Required action A :: Set down the stretch of the SARS-CoV-2 methods text from "The proportion of SARS-CoV-2" through "the LFD test.".
Required action B :: Summarize the SARS-CoV-2 methods text in two sentences.
Required action C :: Extend the methods text on SARS-CoV-2 incidence, prevalence and hospitalization risk, picking up after its final sentence.
(Excerpt Opens)
Incidence is calculated by estimating the rate at which new infections of SARS-CoV-2 occur within the subgroups analysed over time, reported as a rate per 100,000 individuals. Prevalence is a measure of the proportion of the population infected with SARS-CoV-2. An infected individual’s exposure date to SARS-CoV-2 occurs prior to testing positive. Incidence is a measure of new infections by exposure date therefore, it is reported with a temporal delay relative to prevalence. The prevalence at a given point in time can be expressed in terms of the number of recently infected individuals that have not yet cleared the virus. Using the repeat testing data collected in the survey, we estimate how long an individual is likely to test positive for, known as the duration of positivity. The model uses the duration of positivity, obtained from follow up testing, to estimate a time series of incidence rates, by demographic group, that is most credible in generating the observed positivity in the survey cohort. This allows the model to then estimate the prevalence at each point in time from the temporal pattern of incidence rates.

The proportion of SARS-CoV-2 positive tests in the study is known as the test positivity. Prevalence is calculated by adjusting positivity to account for imperfect test performance. To do this a statistical model was developed that adjusts for the diagnostic performance of the LFD test.

The model reweights both the estimated prevalence and incidence rate to account for subgroups that might be underrepresented or over-represented in the survey sample.

The infection hospitalisation risk (IHR) measures the risk of hospitalisation given that an individual has been infected with the SARS-CoV-2 virus. The IHR can be estimated using the incidence rate and the number of new hospitalisations through time. It is modelled by temporally matching the incidence time series to the time series of hospitalisations, which adjusts for the delay from an individual becoming infected to going to hospital, and then estimating the proportion of newly infected individuals that went on to be hospitalised. Daily hospitalisations data come from the NHS England COVID-19 Hospital Statistics. The time delay was informed using data from the Emergency Care Data Set linked to testing data from the Second Generation Surveillance System (SGSS). An estimate of the IHR is provided for England only, with an estimate for each age group, and a re-weighted overall figure. No data from Scotland were included due to differing definitions of a COVID-19 hospitalisation between the two countries. A separate IHR for Scotland will be provided in a future release.
(Excerpt Closes)
(Record excerpts Opens)
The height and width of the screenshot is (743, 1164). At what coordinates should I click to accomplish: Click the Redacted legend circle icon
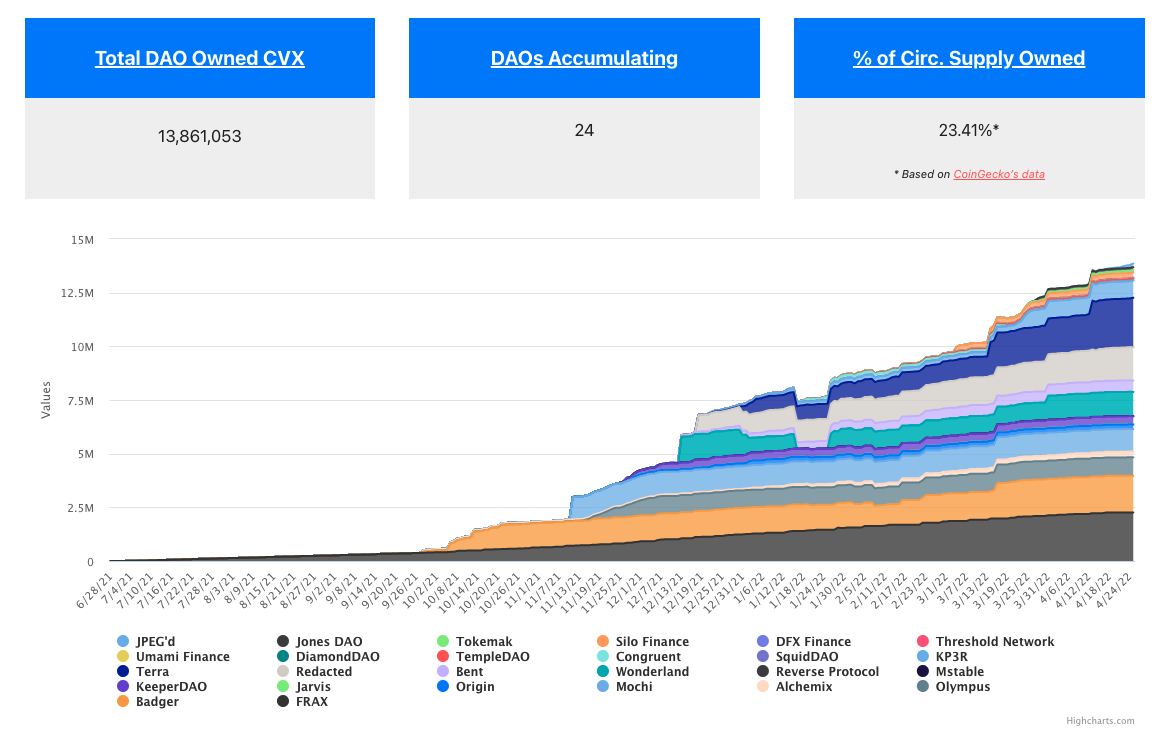pyautogui.click(x=283, y=672)
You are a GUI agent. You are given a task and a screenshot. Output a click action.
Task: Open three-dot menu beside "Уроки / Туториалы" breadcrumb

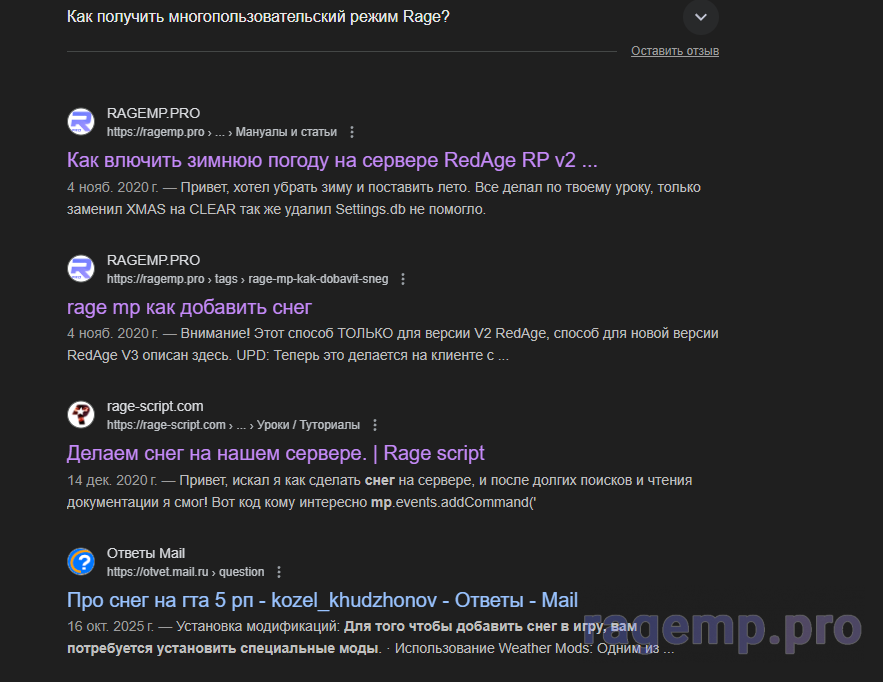pyautogui.click(x=375, y=425)
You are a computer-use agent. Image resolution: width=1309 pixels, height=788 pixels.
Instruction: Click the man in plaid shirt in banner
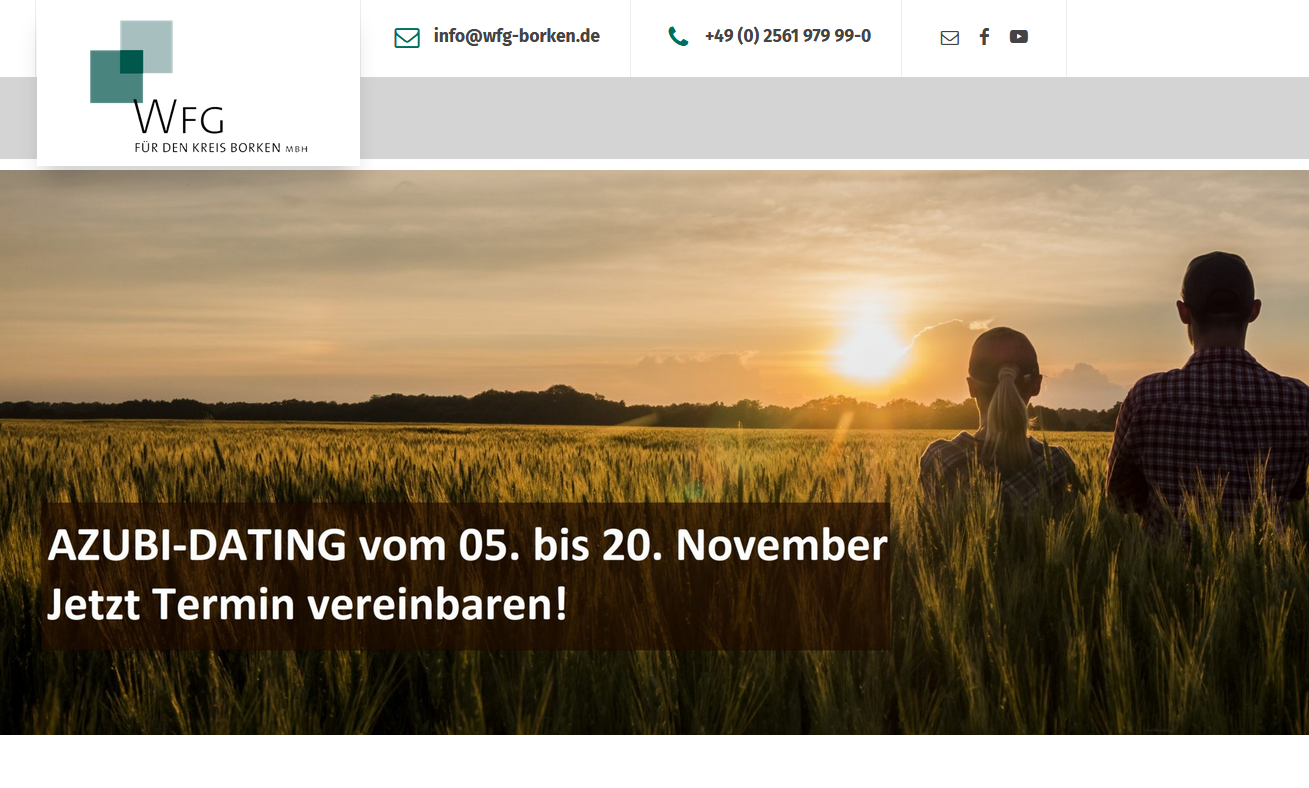pos(1212,400)
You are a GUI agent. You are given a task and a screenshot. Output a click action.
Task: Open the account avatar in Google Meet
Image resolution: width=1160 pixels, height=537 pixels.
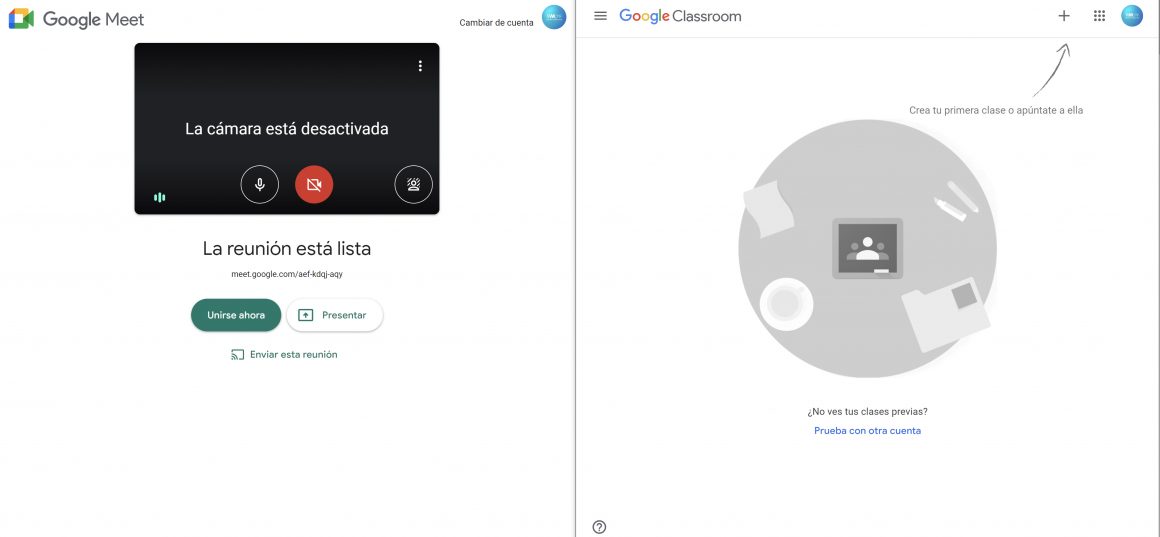coord(553,17)
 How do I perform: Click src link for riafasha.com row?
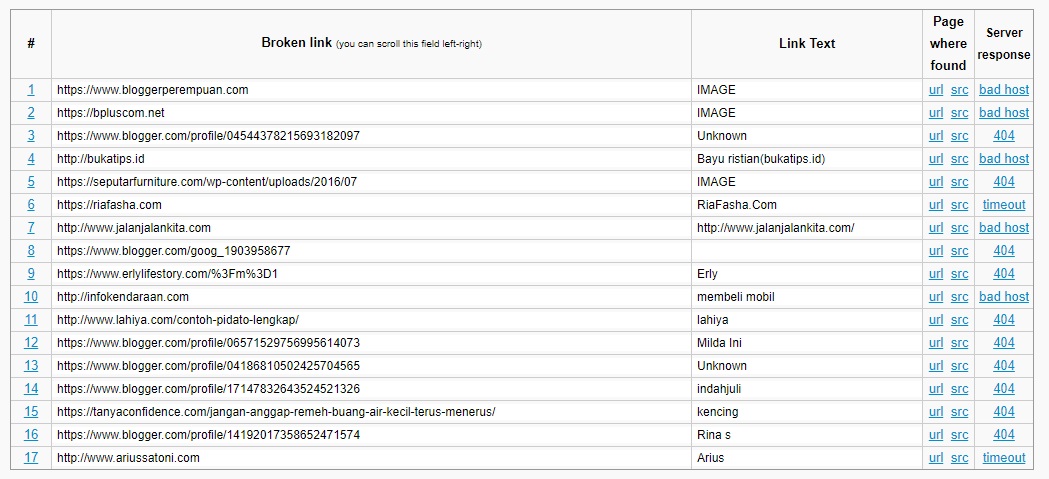959,205
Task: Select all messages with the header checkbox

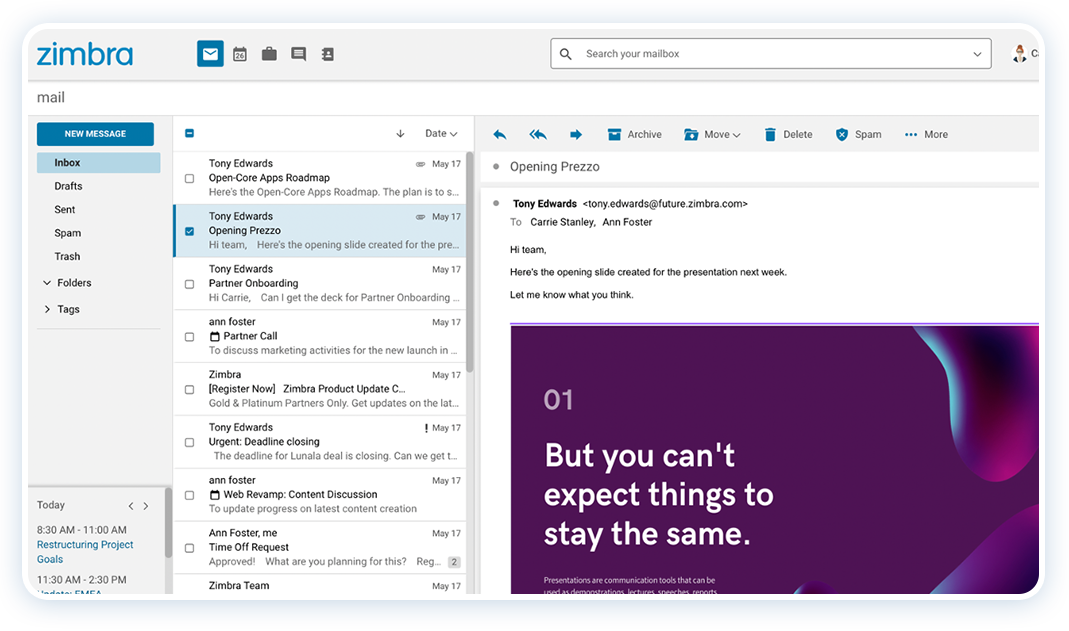Action: 189,133
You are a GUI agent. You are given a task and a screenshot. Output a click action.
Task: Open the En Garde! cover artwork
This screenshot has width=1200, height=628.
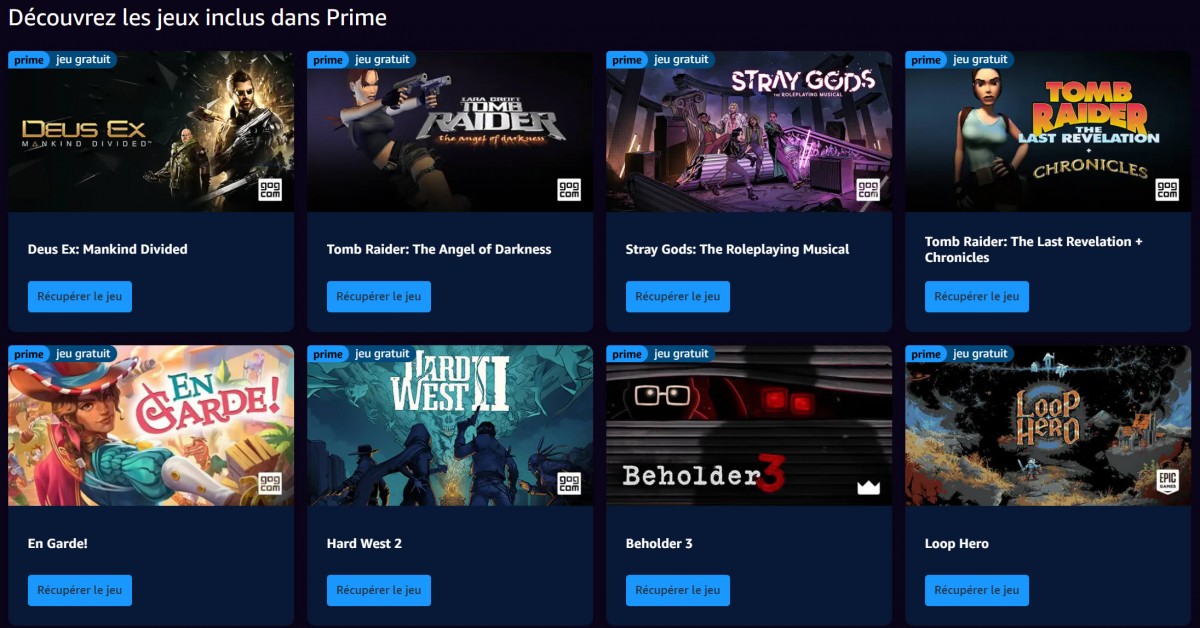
(Record excerpts Closes)
Task response A ::
The proportion of SARS-CoV-2 positive tests in the study is known as the test positivity. Prevalence is calculated by adjusting positivity to account for imperfect test performance. To do this a statistical model was developed that adjusts for the diagnostic performance of the LFD test.

Task response B :: Incidence, the rate of new SARS-CoV-2 infections per 100,000 people, is estimated from the duration of positivity seen in repeat survey testing. Prevalence comes from that incidence pattern and from test positivity adjusted for the LFD test's performance, both figures are reweighted for under- or over-represented subgroups, and an infection hospitalization risk for England is estimated by matching incidence to NHS England hospitalization data while allowing for the delay from infection to hospital.

Task response C ::
Statistical model

A Bayesian multi-level regression with post-stratification (MRP) model was used to produce estimates of prevalence and incidence rates. UKHSA reports prevalence and incidence rates over time, for England and Scotland combined, England, Scotland, by age group, and by English region.

Positivity describes what proportion of the survey reported a positive LFD result. However, some of those sampled that are infected will get a negative test result. These are known as false negatives. False negatives contribute to the calculation of sensitivity, which quantifies the proportion of true positive results (positive test outcomes from infected individuals). Similarly, false positives, where uninfected individuals receive positive test results, contribute to the determination of specificity, which represents the proportion of true negative results (negative test outcomes from uninfected individuals).

The statistical model used accounts for the infections that were missed (false negative tests) and the small number of people who are incorrectly identified as having a SARS-CoV-2 infection (false positive tests). The analysis adjusts positivity to give an estimate of prevalence.

The MRP approach estimates the prevalence and incidence in each survey group by modelling age, regional, and sex-related differences in a multi-level regression. These prevalence and incidence estimates for each group are then reweighted by their true population size to give a more representative estimate by accounting for the demographic composition of different groups (post-stratification).

To capture changes in prevalence over time, the model first estimates the trend over time of SARS-CoV-2 incidence rate using a second-order random walk model. Given the incidence rate, the model is then able to estimate prevalence and positivity. Time trends are allowed to vary by:

  • geographies (defined as Scotland, North East, North West, Yorkshire and Humber, East Midlands, West Midlands, East of England, London, South East and South West)
  • sex (male and female)
  • age groups (defined as 3 to 17 years, 18 to 34 years, 35 to 44 years, 45 to 54 years, 55 to 64 years, 65 to 74 years, 75 years and over)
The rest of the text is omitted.